(Saved entries)
Segment Open

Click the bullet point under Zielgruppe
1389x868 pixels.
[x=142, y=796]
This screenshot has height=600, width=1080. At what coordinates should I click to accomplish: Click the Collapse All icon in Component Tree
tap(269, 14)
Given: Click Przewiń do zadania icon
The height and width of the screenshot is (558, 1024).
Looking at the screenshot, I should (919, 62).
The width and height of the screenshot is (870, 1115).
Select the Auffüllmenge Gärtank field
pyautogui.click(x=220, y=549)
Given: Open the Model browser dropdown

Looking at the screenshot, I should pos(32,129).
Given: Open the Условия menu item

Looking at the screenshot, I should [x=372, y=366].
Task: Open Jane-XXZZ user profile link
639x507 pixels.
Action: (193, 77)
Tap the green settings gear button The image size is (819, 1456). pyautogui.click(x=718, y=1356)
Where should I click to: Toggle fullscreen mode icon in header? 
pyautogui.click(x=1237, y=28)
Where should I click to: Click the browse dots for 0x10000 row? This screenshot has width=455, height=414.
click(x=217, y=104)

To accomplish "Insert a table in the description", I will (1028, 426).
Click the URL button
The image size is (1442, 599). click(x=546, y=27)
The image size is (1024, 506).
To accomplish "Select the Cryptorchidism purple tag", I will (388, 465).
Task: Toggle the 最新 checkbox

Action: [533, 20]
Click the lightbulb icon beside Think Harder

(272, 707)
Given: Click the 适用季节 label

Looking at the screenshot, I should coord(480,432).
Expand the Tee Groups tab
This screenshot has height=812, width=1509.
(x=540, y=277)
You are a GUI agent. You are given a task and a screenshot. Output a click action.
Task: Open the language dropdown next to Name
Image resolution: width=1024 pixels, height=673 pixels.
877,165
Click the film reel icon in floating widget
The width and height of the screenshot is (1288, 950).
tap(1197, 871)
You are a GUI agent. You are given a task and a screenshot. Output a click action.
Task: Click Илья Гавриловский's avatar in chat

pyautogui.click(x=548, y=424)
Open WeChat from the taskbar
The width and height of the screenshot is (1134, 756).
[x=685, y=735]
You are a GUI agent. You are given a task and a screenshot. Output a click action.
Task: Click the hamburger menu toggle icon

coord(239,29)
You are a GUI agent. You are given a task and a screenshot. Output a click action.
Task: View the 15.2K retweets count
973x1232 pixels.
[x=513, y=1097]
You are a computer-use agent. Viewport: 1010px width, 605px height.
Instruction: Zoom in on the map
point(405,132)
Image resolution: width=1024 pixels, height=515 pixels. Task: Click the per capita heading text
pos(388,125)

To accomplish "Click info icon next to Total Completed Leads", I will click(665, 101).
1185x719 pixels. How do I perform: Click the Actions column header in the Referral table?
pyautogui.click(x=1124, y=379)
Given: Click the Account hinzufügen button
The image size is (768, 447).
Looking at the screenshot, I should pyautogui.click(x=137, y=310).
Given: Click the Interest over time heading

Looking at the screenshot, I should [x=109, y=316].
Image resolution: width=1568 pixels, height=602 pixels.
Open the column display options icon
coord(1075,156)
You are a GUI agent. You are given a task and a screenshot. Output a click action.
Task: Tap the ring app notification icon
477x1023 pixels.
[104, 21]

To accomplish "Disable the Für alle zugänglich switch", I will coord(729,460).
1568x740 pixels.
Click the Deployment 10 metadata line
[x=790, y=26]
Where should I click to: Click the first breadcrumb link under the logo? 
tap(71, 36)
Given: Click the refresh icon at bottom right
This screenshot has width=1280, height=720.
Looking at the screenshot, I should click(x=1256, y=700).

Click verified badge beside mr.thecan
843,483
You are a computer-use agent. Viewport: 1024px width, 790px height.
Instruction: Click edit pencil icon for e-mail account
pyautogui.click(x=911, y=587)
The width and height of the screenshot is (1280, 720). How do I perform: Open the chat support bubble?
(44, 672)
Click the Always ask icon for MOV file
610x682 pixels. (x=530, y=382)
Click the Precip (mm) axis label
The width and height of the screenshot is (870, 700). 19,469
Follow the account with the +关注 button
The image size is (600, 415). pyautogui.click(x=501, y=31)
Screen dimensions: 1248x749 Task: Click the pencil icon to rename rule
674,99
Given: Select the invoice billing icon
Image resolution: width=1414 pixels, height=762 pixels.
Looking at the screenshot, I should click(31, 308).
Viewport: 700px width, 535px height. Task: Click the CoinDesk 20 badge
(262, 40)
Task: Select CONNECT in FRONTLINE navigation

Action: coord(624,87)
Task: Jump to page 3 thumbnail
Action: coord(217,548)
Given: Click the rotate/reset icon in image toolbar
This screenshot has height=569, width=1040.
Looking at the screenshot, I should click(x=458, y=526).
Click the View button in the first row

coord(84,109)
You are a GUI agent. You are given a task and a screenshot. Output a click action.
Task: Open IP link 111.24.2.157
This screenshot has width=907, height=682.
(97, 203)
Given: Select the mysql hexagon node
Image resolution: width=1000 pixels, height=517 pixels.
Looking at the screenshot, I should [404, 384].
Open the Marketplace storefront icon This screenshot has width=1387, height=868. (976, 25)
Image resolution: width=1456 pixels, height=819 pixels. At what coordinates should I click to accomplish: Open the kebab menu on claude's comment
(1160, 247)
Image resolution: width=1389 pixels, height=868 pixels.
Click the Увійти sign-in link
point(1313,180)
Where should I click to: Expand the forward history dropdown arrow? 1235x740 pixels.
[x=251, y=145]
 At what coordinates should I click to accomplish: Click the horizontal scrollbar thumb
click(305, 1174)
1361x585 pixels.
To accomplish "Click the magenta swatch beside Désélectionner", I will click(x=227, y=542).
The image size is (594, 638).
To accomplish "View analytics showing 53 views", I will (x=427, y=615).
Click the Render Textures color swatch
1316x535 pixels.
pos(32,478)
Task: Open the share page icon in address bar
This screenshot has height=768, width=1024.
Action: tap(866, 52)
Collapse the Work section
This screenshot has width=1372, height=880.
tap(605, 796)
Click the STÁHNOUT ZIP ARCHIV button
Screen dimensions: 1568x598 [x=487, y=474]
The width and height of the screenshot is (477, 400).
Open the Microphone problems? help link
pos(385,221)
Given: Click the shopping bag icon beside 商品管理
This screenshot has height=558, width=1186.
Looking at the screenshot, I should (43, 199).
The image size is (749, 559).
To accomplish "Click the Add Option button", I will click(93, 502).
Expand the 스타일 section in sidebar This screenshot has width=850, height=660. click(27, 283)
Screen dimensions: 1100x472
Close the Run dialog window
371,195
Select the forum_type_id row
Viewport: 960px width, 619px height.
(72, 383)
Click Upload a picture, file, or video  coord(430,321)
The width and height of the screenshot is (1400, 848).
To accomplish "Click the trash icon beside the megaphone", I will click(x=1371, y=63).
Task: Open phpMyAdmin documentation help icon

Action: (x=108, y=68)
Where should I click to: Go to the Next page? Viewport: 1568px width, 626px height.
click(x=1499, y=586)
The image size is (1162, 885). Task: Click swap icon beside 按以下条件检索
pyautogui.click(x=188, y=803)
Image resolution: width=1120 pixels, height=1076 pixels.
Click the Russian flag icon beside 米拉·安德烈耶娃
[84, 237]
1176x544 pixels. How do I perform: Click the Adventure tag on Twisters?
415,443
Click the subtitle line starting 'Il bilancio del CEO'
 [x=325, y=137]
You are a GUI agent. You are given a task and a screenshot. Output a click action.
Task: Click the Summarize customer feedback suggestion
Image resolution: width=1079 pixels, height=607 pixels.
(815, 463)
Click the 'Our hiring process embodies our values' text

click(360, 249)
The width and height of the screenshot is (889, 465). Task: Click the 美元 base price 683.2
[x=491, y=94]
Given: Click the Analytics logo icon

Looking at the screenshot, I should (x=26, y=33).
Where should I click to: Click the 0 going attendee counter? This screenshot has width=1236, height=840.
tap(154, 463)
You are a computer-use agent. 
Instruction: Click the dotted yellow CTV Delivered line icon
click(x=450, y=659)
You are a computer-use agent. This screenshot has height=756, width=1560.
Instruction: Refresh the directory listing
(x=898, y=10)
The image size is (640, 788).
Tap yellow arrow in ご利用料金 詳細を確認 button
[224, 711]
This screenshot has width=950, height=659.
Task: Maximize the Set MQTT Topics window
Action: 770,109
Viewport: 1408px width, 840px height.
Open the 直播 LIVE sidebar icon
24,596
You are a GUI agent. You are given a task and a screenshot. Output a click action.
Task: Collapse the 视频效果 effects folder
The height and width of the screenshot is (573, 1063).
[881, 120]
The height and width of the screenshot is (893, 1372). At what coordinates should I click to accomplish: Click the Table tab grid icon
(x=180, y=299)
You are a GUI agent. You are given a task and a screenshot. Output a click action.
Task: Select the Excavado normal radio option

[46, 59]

Segment Closed

» Work request
Your answer should consist of all lines above that include the string "section".

» Response to this exercise
Collapse the Work section
Expand the 스타일 section in sidebar This screenshot has width=850, height=660. click(27, 283)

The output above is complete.